Scandal-plagued higher education sector gets new minister
Former minister Harald Beyer was recently impeached by the Senate and banned from public office for five years.
Schmidt was the best-rated cabinet minister in her former job as head of the National Women’s Service, but the education portfolio is a political hot potato and there are contested draft bills to get through parliament.
Long-standing public anger against Chile’s education sector has brought students and their families into the streets on numerous occasions since 2011, demanding free education and an end to for-profit universities. A 150,000-strong student march on 11 April appeared to all but seal Beyer’s fate.
Beyer was impeached by the Senate seven days later, in a 20-18 vote, for “having failed to investigate complaints against universities allegedly engaged in profit-making”. The Chamber of Deputies had already found him guilty.
President Sebastián Piñera described Beyer's impeachment as “unjust”. Beyer “had done more than any other [education] minister before him,” the president said.
Piñera’s supporters accused opposition deputies and senators of having acted for political reasons in order to win the student vote, ahead of presidential and parliamentary elections in November at which education will be a key campaign issue.
The student movement has already announced plans to take to the streets often in this election year.
Last Thursday’s demonstration in the capital, organised by the Student Federation of Private Universities (Mesup) and also involving school pupil federations and worker unions, degenerated into violence after police tried to stop protestors from marching to the Education Ministry, The Santiago Times reported.
Eventually a small group was allowed to deliver a letter to newly-ensconced Schmidt. Mesup spokesperson Manuel Erazo said the group wants fundamental reform, not just “new faces”, the newspaper reported.
“Whoever is seated in ‘La Moneda’ [Chile’s executive office] will face more demonstrations if he or she is not willing to implement policies supported by the majority,” said Andrés Fielbaum, head of the student federation of Universidad de Chile, the country’s oldest and largest university.
Former president Michelle Bachelet, expected to win the November polls, has already promised structural reforms in education to “improve quality, end segregation and profit-making and give institutions adequate supervisory powers”.
“Education and public resources for education cannot become a business,” she said this month when introducing her education team.
However, Bachelet and the parties that back her, despite their politics sitting to the left of the current administration, are heavily criticised by students and ruling politicians for having also failed to improve the country’s ailing education system during their 20 years in power.
“Beyer cannot be expected to do what ministers in previous governments had not done. Nor should he be made responsible for parliament’s failure to pass regulations to strengthen the ministry’s abilities to verify whether some private universities were making profits,” declared Enrique Barros, Beyer’s defence lawyer
Opposition politicians retorted that Beyer did in fact have sufficient enforcement powers.
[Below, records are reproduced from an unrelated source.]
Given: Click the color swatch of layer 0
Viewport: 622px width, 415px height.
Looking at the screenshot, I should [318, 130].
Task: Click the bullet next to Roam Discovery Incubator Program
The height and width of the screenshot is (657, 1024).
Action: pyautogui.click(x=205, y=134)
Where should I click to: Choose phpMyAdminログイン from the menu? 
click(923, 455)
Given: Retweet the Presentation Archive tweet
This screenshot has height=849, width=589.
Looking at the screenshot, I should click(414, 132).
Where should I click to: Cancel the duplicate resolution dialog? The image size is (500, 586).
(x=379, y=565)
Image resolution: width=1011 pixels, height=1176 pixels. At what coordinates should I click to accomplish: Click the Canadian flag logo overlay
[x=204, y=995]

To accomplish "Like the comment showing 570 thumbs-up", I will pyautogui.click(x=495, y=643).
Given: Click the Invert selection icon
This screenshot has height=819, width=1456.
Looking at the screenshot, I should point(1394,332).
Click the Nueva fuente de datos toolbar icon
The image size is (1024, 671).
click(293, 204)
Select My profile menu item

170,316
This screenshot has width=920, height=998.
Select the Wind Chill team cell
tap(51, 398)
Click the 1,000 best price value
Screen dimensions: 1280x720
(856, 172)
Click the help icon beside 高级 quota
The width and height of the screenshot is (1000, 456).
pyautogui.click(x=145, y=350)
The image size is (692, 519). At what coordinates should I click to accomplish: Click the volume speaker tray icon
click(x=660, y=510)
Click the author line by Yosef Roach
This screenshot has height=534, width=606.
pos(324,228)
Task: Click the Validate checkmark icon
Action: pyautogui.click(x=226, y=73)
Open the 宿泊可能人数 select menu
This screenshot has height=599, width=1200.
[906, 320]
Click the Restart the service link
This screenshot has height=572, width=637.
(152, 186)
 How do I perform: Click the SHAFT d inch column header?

“The [education] ministry has the powers to monitor, and if he has not used them, he is not doing his duty,” said Senate President Jorge Pizarro during the impeachment hearings.
He was referring to the way Beyer appeared to disregard, and even mock, requests to investigate financial irregularities in specific universities.
The requests were made, among others, by a congressional committee on profit-making in higher education that indicted seven universities, and by four academics from Universidad de Chile.
Deputy Alejandra Sepulveda, who headed the congressional committee and tabled the constitutional accusation against Beyer, said: “Beyer has been negligent for not upholding or following the [non-profit making] law. He has been frivolous and irresponsible…”
The Ministry of Education was forced to take action when a scandal at the National Accreditation Commission (NCA) rocked Chile. As University World News reported, it was revealed that several universities had bribed the then NCA president, Luis Eugenio Díaz, to get accredited.
That same month, Piñera was forced to remove justice minister Teodoro Ribera, who had had dealings with Díaz relating to a private university founded by his family.
Earlier in 2012, the rector of Universidad del Mar resigned in disgust when he discovered that university funds had been diverted to construction companies belonging to its owners.
Beyer shocked students at Universidad del Mar when he said that his ministry could not get involved, advising them to sue the university or lodge a complaint to the national consumer protection service.
The university’s closure was finally approved and its 18,000 students have either been relocated to other universities or will finish their studies before Universidad del Mar closes down for good.
“Beyer was not interested in fighting against profit-making because it is at the heart of the [private universities] system. These universities would not exist if they didn’t make profits,” said sociologist Alberto Mayol.
The bomb dropped by the Universidad del Mar and the NCA scandals appeared to finally force the education ministry to take the issue more seriously. At present, four universities mentioned in the congressional report are under investigation.
Piñera asked Schmidt, his fourth education minister in three years, to speed up the approval of draft bills on a regulatory agency for higher education, a new accreditation system and reform to the financing system for higher education students.
Schmidt's task won’t be easy: the student movement does not like the draft bills and has asked her to withdraw them from parliament. The opposition does not like them either and Beyer’s impeachment has exacerbated the already confrontational political climate.